Sunday, July 27, 2008

Links & Reviews

- Raymond Scott has been quieter this week, but Paul Collins weighs in on that Sunday Mail article I mentioned last weekend (noting, correctly, that the newspaper was wrong in saying that the First Folio was printed on "goatskin" - it's on paper - and the statement Scott's Cuban contact that he gave Scott "an old copy of The Tempest" might not rule out the First Folio: it's the first play in the Folio, and since the general title page wasn't present ...).

- Robert Darnton's NYRB essay "The Library in the New Age" (which I discussed here) has prompted some letters in the NYRB, which are posted here with Darnton's reply. Jean-Claude Guédon (Professor of Comparative Literature at the University of Montreal) notes the importance of the OCA and the key role that libraries and librarians should play in promoting open-source digitization projects. Darnton agrees in his reply, and then goes further: "[C]orporate interests, flawed copyright laws, unfair restrictions on fair use, and many other obstacles block the public's access to this public good. By removing those obstacles, the United States Congress can clear the way for a new phase in the democratization of knowledge. For my part, I think congressional action is required to align the digital landscape with the public good."

- Richard Cox is also headed to the coast of Maine for vacation - may he enjoy it as much as I did!

- Some two thousand books from the personal library of British P.M. William Gladstone sold at an Edinburgh auction for a total of more than £65,000. Another auction, with another 2,000 books, will be held in October.

- Off the Shelf notes that the BPL is hosting a small exhibit, "All the World's a Page: 400 Years of Shakespeare in Print" in the third-floor rare book room. The show runs through 30 September, and I'll have to go by soon and see it.

- From BibliOdyssey, frogs and their various constituent parts from August Johann Rösel von Rosenhof's Historia Naturalis Ranarum Nostratium (1753-1758), and some "after Catesby" natural history illustrations by G. Edwards.

- In the TLS, a profile of the British publisher Collins' "New Naturalist" series.

- For The Guardian, Andrew Dalby comments on the best books about lost and threatened languages. His own latest book is Language in Danger.

- In the NYTimes, the first of a projected series of articles on "how the Internet and other technological and social forces are changing the way people read." This seems to be the in-vogue debate of the summer.

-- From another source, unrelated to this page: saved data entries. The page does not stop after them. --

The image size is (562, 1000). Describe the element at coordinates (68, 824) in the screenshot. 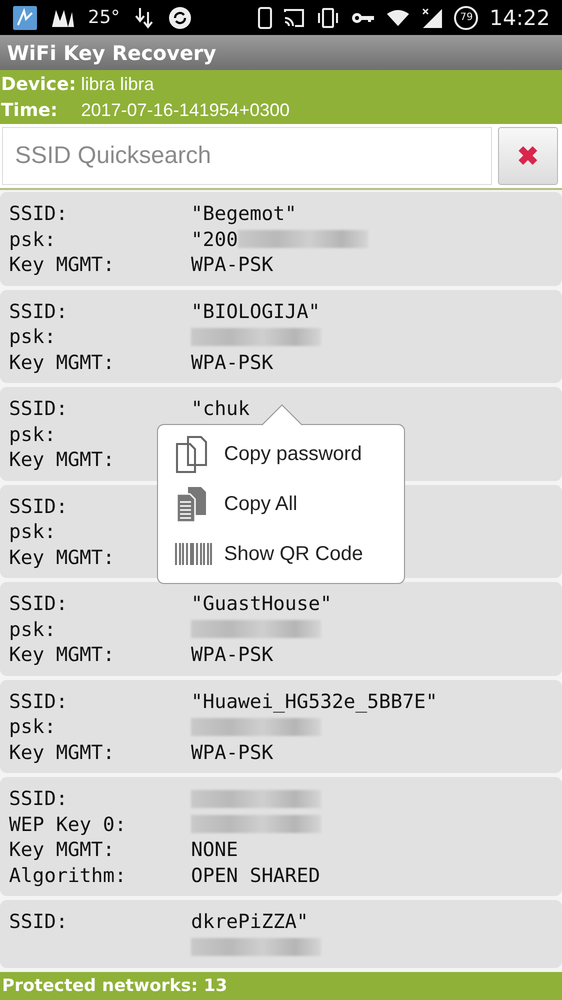

I see `field-label: WEP Key 0:` at that location.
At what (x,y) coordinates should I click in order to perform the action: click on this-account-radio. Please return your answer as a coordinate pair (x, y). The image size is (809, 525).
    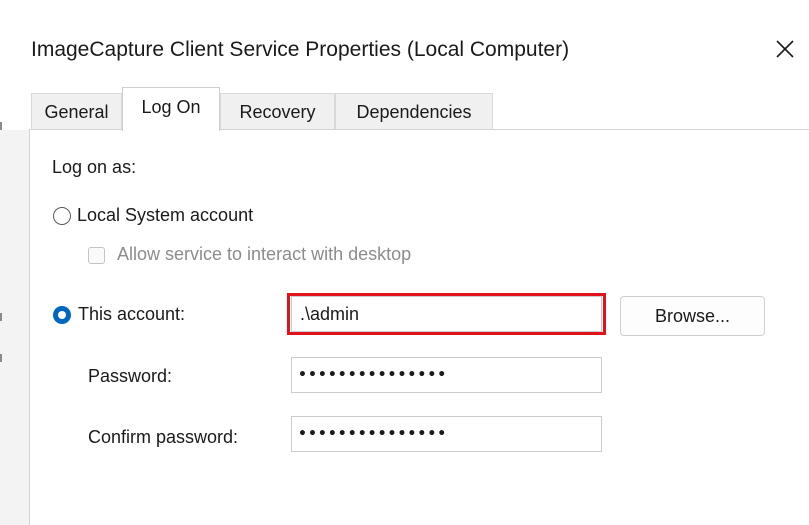
    Looking at the image, I should click on (62, 315).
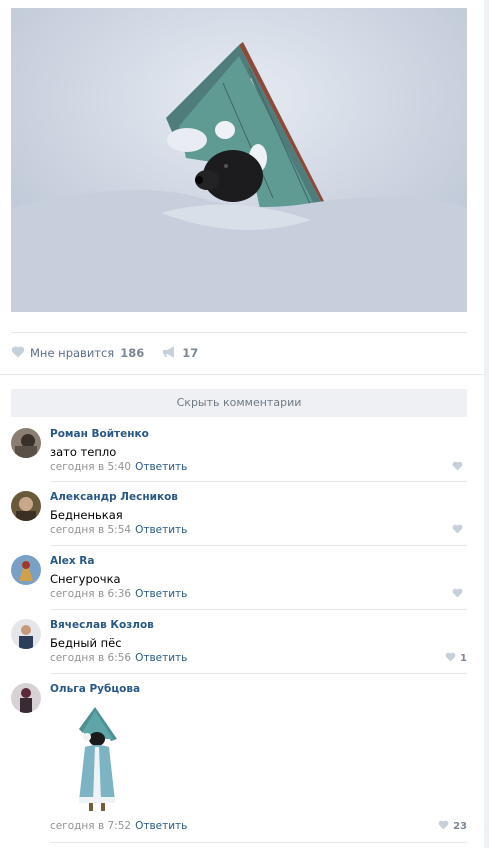  What do you see at coordinates (169, 354) in the screenshot?
I see `megaphone-icon` at bounding box center [169, 354].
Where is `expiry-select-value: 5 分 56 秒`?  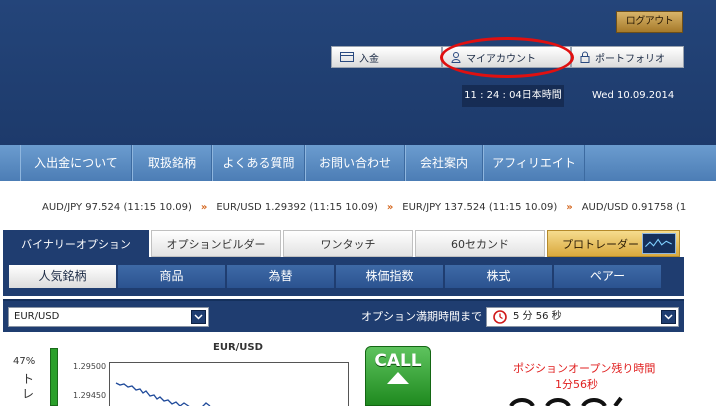 expiry-select-value: 5 分 56 秒 is located at coordinates (538, 316).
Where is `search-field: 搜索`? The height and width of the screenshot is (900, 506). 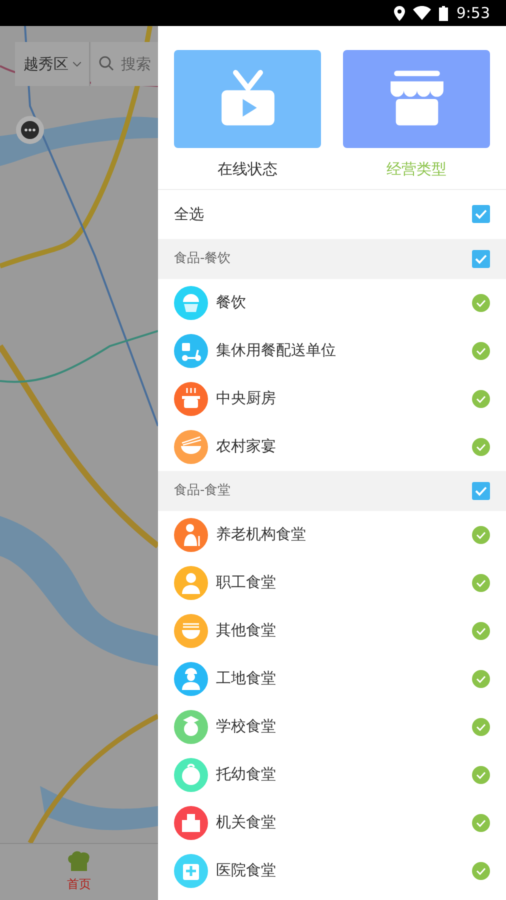 search-field: 搜索 is located at coordinates (124, 64).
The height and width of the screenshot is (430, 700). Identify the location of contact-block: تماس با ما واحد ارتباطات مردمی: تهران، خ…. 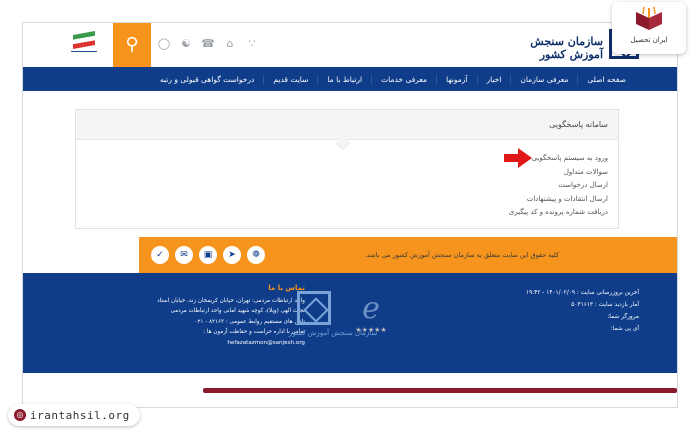
(205, 316).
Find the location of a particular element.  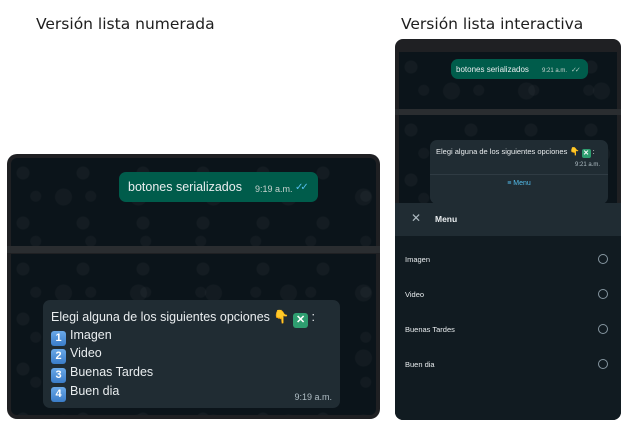

list-item: Buenas Tardes is located at coordinates (508, 330).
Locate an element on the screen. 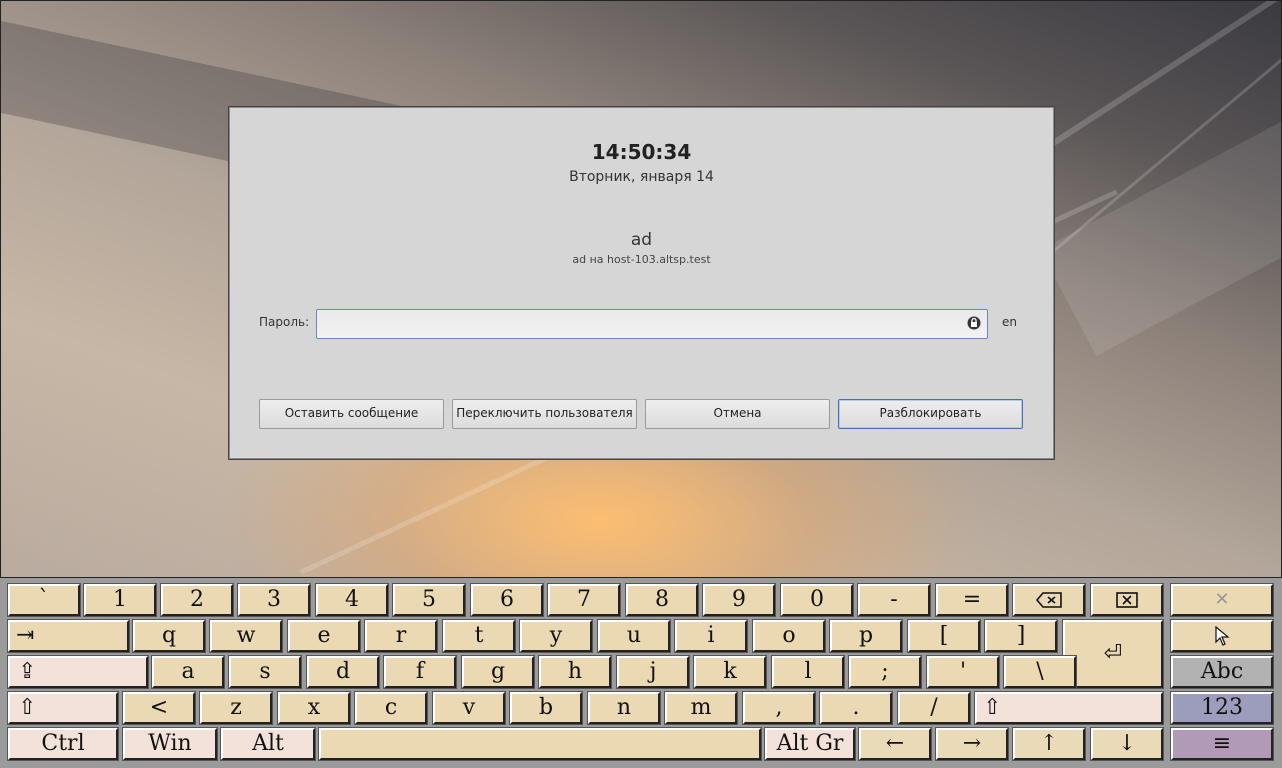 The height and width of the screenshot is (768, 1282). key-abc-layout: Abc is located at coordinates (1222, 672).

- From the Bangor Daily News this week, horrifying news that the library of Swan's Island, Maine burned to the ground after a lightning strike. "Candis Joyce, the library’s director, said the library contained more than 10,000 books. Historical items included records from local quarries, weather data and ferry logs, she said." All concerned all the library the center of their community, and plans are to rebuild and reconstitute as soon as possible. Awfully sad to hear of this, but particularly so where clearly the library was a really important part of peoples' lives.

- In The Times, Alex Mostrous reports on the unveiling of a digital version of the Codex Sinaiticus, which is projected for completion by next year.

Review

- Ophelia Field's The Kit-Cat Club: Friends Who Imagined a Nation is reviewed by Peter Ackroyd in The Times, Jonathan Keates in The Telegraph, and Jane Stephenson in The Observer. Sounds like a good one, I wonder if it'll be published on this side of the Pond.